* [WHAT THE TASK ASKS] Are you able to quote each entry exactly as written?

Collected data entries:
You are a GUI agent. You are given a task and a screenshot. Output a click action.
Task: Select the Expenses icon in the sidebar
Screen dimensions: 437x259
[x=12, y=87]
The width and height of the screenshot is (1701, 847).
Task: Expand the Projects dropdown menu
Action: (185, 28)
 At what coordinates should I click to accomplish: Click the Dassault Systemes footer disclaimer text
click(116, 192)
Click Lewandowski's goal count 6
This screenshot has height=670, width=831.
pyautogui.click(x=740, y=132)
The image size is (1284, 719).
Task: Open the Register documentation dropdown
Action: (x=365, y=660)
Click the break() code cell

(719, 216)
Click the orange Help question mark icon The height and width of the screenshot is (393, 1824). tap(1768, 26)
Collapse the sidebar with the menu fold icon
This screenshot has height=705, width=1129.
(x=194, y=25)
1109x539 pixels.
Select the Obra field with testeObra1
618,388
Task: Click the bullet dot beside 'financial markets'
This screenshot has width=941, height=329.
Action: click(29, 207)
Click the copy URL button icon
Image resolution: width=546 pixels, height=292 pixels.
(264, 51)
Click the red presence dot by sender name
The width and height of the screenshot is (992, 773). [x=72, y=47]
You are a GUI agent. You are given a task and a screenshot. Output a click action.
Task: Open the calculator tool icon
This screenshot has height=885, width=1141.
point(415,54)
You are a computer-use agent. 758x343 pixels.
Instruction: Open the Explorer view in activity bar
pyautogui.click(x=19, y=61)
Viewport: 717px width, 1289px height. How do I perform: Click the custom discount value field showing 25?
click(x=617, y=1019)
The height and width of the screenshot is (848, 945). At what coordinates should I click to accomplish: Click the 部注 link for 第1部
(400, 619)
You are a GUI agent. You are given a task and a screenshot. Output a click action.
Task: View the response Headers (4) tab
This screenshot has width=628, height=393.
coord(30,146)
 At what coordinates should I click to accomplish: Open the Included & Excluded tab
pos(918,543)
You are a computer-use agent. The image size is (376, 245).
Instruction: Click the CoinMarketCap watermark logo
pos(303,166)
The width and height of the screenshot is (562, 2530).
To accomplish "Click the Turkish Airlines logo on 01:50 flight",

* [RESPONSE TO THE TASK]
You are a GUI agent. You are given a task and a screenshot. Output a click action.
Task: Select the Expenses icon in the sidebar
Screen dimensions: 437x259
[x=12, y=87]
The width and height of the screenshot is (1701, 847).
Task: Expand the Projects dropdown menu
Action: (185, 28)
 At what coordinates should I click to accomplish: Click the Dassault Systemes footer disclaimer text
click(116, 192)
Click Lewandowski's goal count 6
This screenshot has height=670, width=831.
pyautogui.click(x=740, y=132)
The image size is (1284, 719).
Task: Open the Register documentation dropdown
Action: (x=365, y=660)
Click the break() code cell

(719, 216)
Click the orange Help question mark icon The height and width of the screenshot is (393, 1824). tap(1768, 26)
Collapse the sidebar with the menu fold icon
This screenshot has height=705, width=1129.
(x=194, y=25)
1109x539 pixels.
Select the Obra field with testeObra1
618,388
Task: Click the bullet dot beside 'financial markets'
This screenshot has width=941, height=329.
Action: click(29, 207)
Click the copy URL button icon
Image resolution: width=546 pixels, height=292 pixels.
(264, 51)
Click the red presence dot by sender name
The width and height of the screenshot is (992, 773). [x=72, y=47]
You are a GUI agent. You are given a task and a screenshot. Output a click action.
Task: Open the calculator tool icon
This screenshot has height=885, width=1141.
point(415,54)
You are a computer-use agent. 758x343 pixels.
Instruction: Open the Explorer view in activity bar
pyautogui.click(x=19, y=61)
Viewport: 717px width, 1289px height. How do I perform: Click the custom discount value field showing 25?
click(x=617, y=1019)
The height and width of the screenshot is (848, 945). At what coordinates should I click to accomplish: Click the 部注 link for 第1部
(400, 619)
You are a GUI agent. You are given a task and a screenshot. Output a click action.
Task: View the response Headers (4) tab
This screenshot has width=628, height=393.
coord(30,146)
 At what coordinates should I click to accomplish: Open the Included & Excluded tab
pos(918,543)
You are a computer-use agent. The image size is (376, 245).
Instruction: Click the CoinMarketCap watermark logo
pos(303,166)
The width and height of the screenshot is (562, 2530).
To accomplish "Click the Turkish Airlines logo on 01:50 flight",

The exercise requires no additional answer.